What Big Data is NOT
Traditional data like documents and databases
It’s true, there are LOTS of documents and databases in the world, and while these sources contribute to Big Data, they themselves are not Big Data. The varieties of data that are being collected today is changing, and this is driving Big Data. Some of the data are structured, like traditional documents and databases but most are semi-structured, or unstructured.
Just a synonym for “lots of data”
Big Data is much more than just a “lot of data”.
Lots of data is driving Big Data, but to associate the volume of data with the term Big Data and stop there is a mistake.
It’s not about the data
Big Data is not about the data , any more than philosophy is about words. Big Data is about the value that can be extracted from the data, or, the MEANING contained in the data.

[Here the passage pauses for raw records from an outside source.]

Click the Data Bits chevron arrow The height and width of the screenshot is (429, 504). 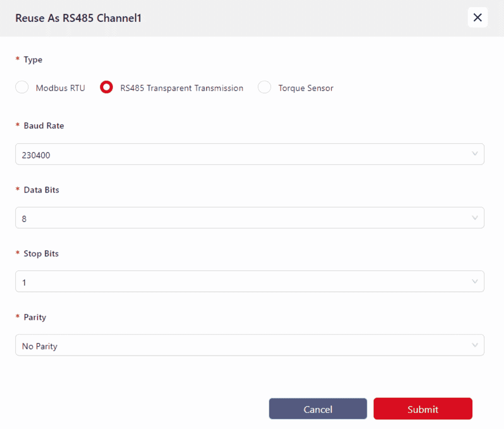475,218
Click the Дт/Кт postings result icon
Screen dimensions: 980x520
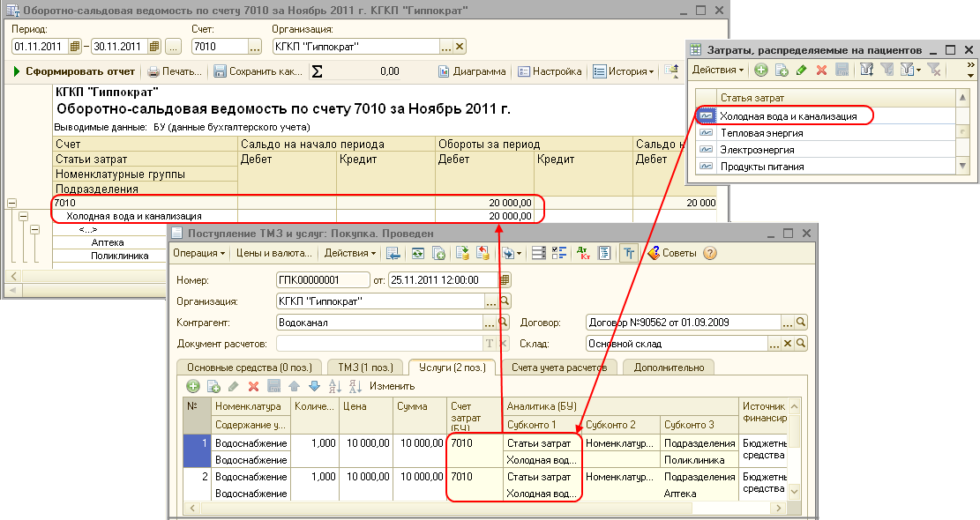(x=583, y=253)
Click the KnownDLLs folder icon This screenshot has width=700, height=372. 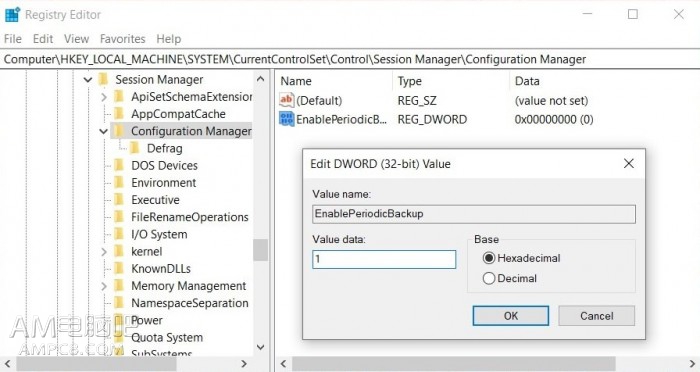(119, 268)
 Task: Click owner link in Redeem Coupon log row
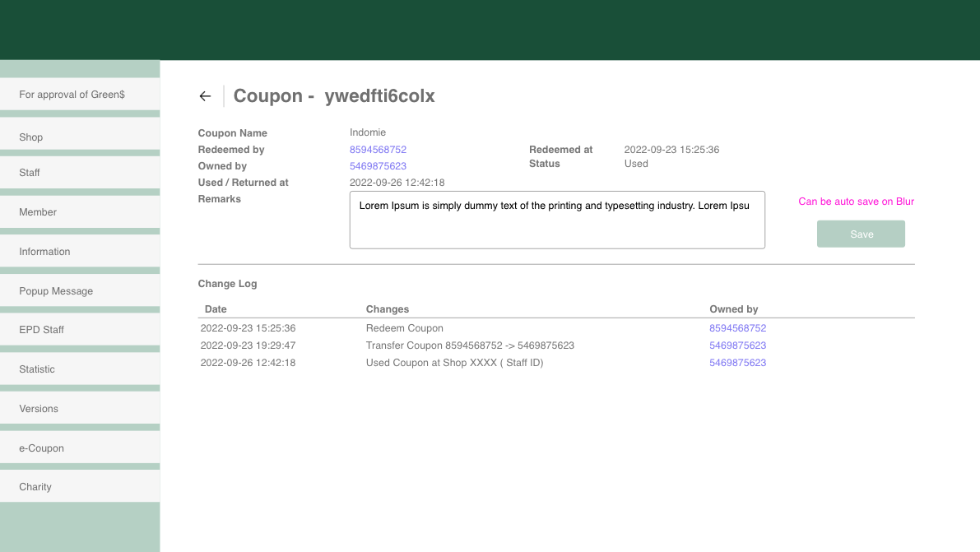point(737,328)
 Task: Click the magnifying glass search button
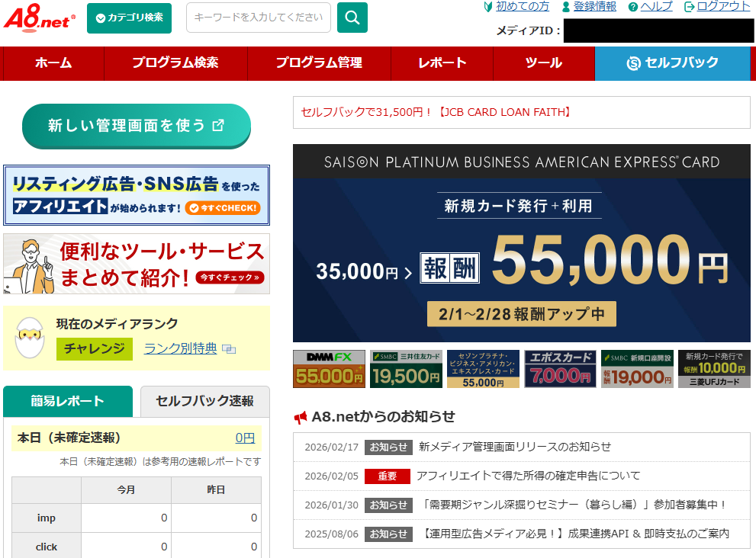(352, 18)
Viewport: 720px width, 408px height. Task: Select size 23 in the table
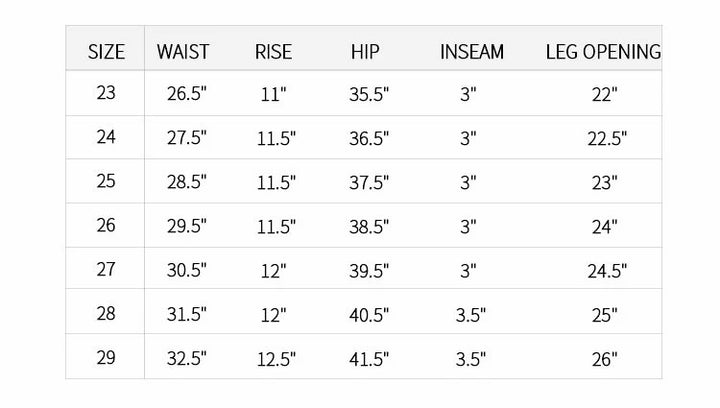(x=106, y=93)
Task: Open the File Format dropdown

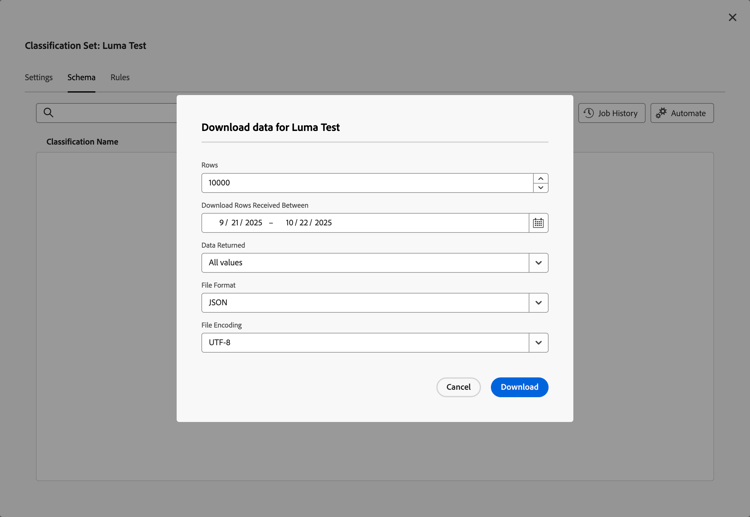Action: point(538,303)
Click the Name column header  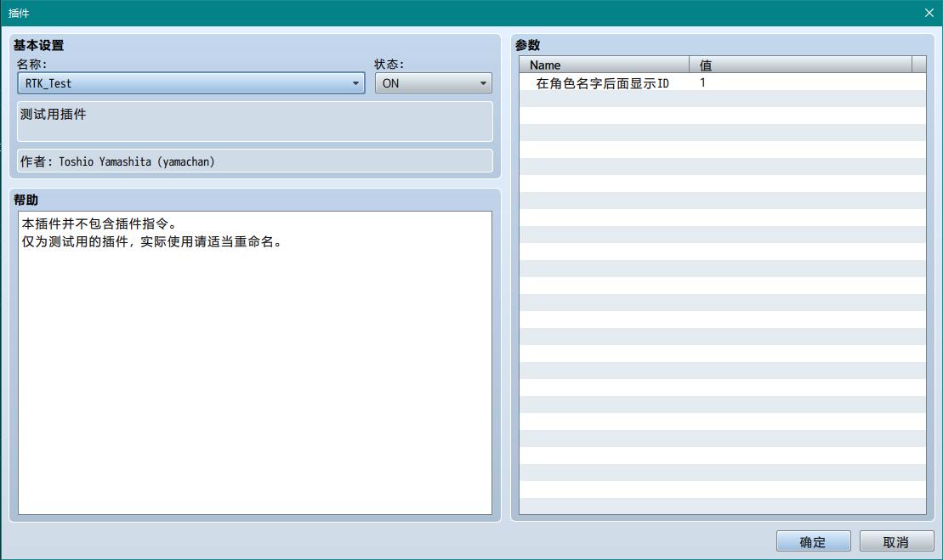604,65
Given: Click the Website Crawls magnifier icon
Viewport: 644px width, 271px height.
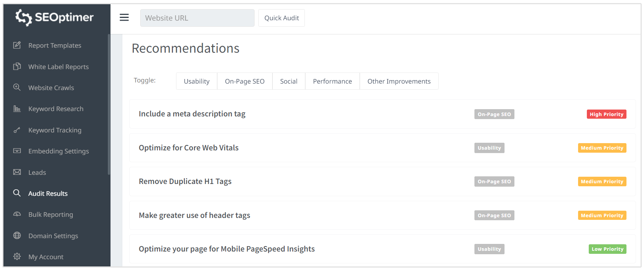Looking at the screenshot, I should tap(17, 87).
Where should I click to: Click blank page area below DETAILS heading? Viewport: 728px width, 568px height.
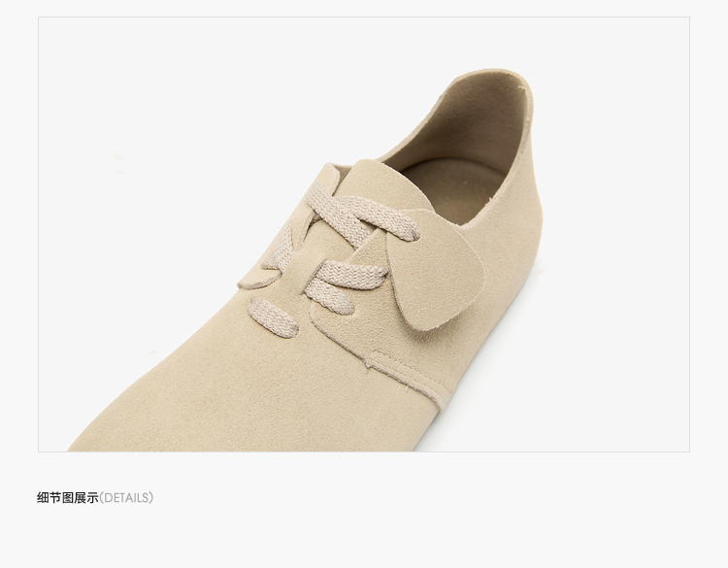[x=364, y=539]
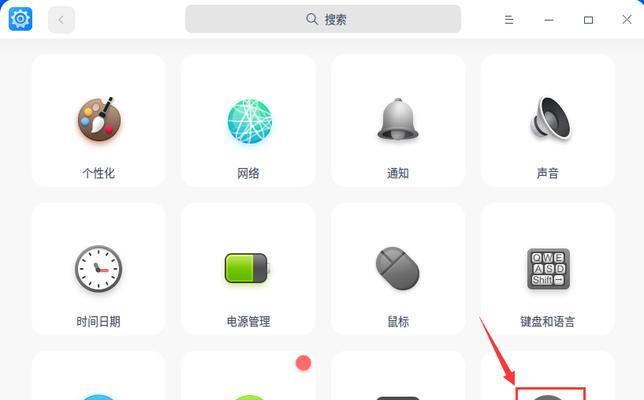
Task: Open the 电源管理 battery icon
Action: coord(247,268)
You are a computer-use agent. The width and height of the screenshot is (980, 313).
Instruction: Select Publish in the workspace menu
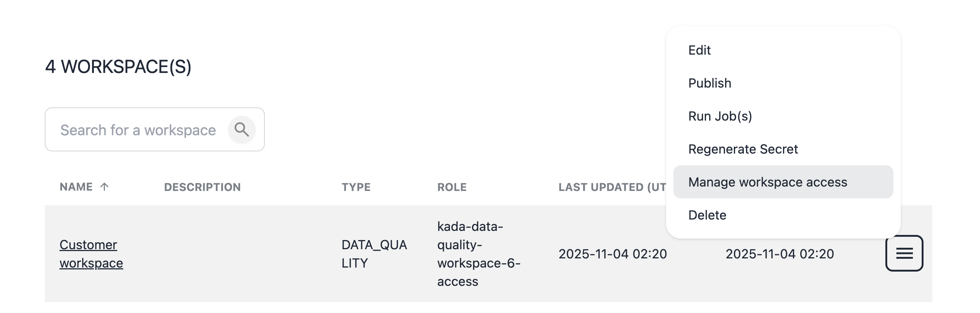tap(710, 83)
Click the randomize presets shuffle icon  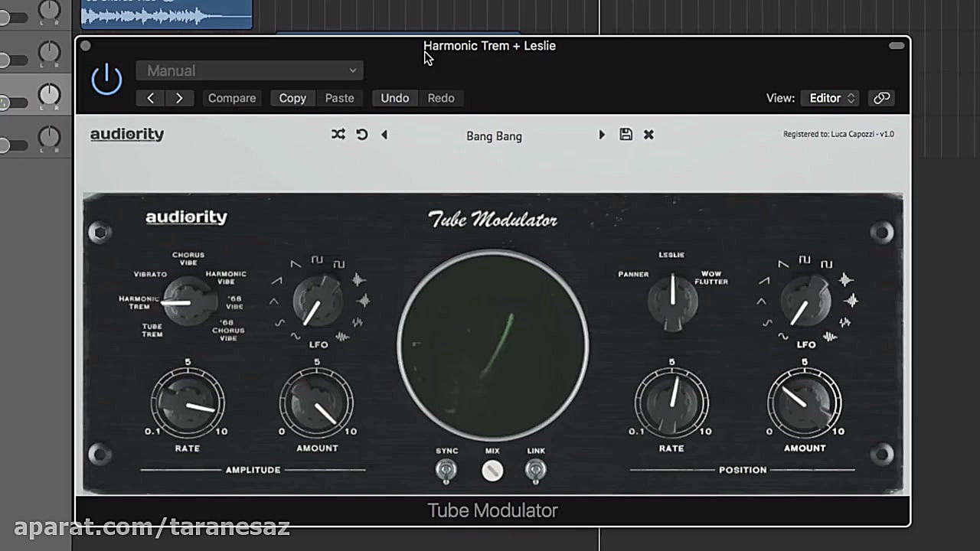pyautogui.click(x=338, y=134)
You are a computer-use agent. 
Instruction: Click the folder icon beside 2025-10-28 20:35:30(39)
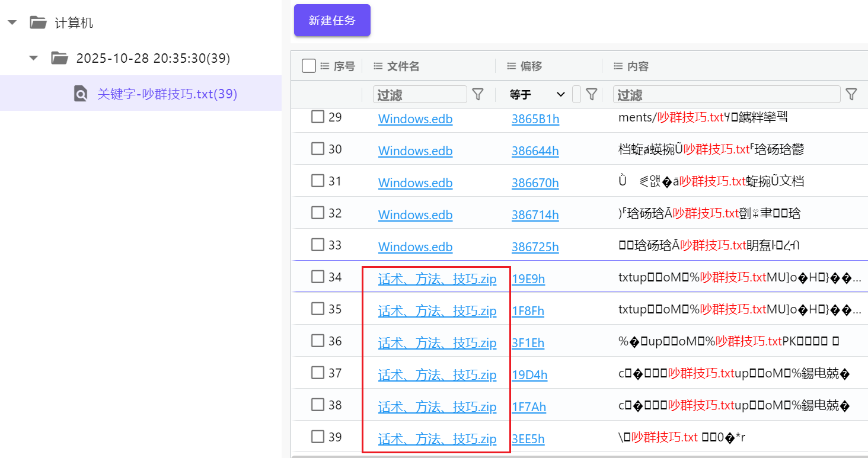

A single technology – rather it’s an entire technology ecosystem
Big Data is a way of harvesting raw data from multiple, disparate data sources, storing the data for use by analytics programs, and using the raw data to derive value (meaning) from the data in a whole new ways. We’re talking data from traditional business applications like CRM and web applications, combined with data from a growing number of sensors (IoT), and social media like Facebook, Twitter, and LinkedIn.
This means that no single technology can be called Big Data, which requires a tightly coordinated ecosystem of data acquisition, storage, and application technologies to make it work.
Big Data is the natural evolution of the way to cope with the vast quantities, types, and volume of data from today’s applications. The volume, velocity and variety of data coming into today’s enterprise means that these problems can only be solved by a solution that is equally organic, and capable of continued evolution.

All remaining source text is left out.